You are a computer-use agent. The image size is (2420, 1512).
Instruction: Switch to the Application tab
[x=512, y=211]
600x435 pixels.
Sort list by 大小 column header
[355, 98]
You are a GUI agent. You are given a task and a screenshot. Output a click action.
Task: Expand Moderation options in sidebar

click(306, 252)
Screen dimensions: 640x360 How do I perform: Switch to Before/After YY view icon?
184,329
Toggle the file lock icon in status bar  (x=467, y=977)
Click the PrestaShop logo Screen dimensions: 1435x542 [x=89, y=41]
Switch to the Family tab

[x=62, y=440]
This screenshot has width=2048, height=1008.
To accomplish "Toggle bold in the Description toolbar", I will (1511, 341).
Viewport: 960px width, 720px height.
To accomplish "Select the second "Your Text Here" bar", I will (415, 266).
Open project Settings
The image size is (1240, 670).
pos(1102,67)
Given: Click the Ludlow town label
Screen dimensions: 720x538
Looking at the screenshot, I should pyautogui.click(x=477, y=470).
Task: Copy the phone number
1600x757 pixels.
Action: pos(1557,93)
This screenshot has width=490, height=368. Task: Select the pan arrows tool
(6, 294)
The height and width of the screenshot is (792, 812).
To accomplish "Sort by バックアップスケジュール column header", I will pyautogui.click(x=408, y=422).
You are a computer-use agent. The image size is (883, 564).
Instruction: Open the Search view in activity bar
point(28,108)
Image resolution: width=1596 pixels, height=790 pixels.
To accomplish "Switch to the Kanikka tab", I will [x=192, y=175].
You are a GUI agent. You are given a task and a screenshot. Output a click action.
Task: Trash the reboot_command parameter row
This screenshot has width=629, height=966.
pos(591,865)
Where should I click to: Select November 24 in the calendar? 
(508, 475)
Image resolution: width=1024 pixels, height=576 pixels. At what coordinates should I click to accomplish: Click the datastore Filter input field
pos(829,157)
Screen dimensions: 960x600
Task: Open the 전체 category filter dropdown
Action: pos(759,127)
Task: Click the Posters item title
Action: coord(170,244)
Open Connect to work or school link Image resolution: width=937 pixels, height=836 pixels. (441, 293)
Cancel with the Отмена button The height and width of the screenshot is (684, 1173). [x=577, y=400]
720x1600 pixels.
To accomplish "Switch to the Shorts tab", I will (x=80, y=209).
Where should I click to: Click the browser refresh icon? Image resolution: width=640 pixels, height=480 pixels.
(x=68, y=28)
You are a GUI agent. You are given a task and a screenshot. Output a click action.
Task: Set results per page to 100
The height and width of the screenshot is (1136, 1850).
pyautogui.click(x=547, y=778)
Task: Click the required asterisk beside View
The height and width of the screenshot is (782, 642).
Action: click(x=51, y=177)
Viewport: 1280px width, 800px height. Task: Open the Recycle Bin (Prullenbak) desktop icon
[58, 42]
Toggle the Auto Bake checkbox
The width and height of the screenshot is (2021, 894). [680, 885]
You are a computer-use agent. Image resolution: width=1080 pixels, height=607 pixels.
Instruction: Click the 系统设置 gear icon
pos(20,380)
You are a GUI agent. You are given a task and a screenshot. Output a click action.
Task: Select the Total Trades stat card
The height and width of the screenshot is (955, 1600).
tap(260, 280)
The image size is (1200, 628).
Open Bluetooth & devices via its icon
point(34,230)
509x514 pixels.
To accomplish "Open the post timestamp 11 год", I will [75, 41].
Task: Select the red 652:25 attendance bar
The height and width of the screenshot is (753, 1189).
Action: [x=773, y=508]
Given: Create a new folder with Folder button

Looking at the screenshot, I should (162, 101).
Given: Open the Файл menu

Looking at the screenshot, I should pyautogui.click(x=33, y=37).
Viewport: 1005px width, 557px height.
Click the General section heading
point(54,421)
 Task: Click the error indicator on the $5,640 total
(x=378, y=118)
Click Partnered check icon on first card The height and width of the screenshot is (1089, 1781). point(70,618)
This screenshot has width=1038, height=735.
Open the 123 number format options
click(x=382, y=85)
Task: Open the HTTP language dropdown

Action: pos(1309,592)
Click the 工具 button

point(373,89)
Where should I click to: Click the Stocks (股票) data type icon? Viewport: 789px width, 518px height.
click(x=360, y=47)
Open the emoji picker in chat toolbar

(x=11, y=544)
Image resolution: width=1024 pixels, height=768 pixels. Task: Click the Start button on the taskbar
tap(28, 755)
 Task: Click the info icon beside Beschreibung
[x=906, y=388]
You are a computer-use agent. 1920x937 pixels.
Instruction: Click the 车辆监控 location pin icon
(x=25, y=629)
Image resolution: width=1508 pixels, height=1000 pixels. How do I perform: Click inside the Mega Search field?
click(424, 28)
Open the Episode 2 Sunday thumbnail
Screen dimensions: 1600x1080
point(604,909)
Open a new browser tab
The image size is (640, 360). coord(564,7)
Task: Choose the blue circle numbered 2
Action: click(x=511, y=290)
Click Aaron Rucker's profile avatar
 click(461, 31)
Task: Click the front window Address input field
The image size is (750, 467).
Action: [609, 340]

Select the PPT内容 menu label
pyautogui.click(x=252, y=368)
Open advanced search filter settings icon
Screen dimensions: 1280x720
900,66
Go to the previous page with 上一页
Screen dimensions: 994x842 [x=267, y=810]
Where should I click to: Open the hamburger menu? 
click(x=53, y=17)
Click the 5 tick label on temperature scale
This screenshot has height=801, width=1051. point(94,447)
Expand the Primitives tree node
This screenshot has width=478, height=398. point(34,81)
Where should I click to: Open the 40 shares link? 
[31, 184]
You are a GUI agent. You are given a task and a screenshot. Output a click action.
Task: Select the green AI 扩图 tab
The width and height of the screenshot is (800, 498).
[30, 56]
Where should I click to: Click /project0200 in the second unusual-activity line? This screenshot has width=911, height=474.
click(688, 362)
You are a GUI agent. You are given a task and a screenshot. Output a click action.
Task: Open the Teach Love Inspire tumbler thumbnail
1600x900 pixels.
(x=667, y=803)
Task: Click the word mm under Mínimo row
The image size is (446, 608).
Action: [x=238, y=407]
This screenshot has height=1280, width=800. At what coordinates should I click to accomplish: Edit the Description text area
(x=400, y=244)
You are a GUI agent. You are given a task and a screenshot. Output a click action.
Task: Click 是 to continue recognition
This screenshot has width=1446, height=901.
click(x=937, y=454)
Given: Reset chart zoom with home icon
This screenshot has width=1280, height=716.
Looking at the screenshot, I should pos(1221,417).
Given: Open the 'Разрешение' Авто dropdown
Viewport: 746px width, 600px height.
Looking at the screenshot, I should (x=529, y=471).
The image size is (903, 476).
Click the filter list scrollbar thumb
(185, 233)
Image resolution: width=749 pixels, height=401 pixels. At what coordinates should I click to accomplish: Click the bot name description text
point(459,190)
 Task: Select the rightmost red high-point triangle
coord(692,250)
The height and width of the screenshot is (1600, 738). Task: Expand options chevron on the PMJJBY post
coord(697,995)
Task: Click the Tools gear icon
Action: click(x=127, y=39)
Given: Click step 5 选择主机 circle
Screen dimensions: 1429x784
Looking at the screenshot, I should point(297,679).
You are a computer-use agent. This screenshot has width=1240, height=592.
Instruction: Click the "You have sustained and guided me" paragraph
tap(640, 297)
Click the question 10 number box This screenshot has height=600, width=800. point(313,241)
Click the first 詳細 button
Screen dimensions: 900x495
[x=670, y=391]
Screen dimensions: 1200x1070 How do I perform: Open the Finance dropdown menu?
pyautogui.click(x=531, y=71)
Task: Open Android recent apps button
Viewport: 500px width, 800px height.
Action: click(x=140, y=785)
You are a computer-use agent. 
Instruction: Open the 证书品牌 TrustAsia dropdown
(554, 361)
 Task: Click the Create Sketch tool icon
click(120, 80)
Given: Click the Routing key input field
......
# Goal of the exercise
The response is the exact set of lines from the one holding "Click the first 詳細 button" through the last line of the material.

# Task answer
Click the first 詳細 button
Screen dimensions: 900x495
[x=670, y=391]
Screen dimensions: 1200x1070 How do I perform: Open the Finance dropdown menu?
pyautogui.click(x=531, y=71)
Task: Open Android recent apps button
Viewport: 500px width, 800px height.
Action: click(x=140, y=785)
You are a computer-use agent. 
Instruction: Open the 证书品牌 TrustAsia dropdown
(554, 361)
 Task: Click the Create Sketch tool icon
click(120, 80)
Given: Click the Routing key input field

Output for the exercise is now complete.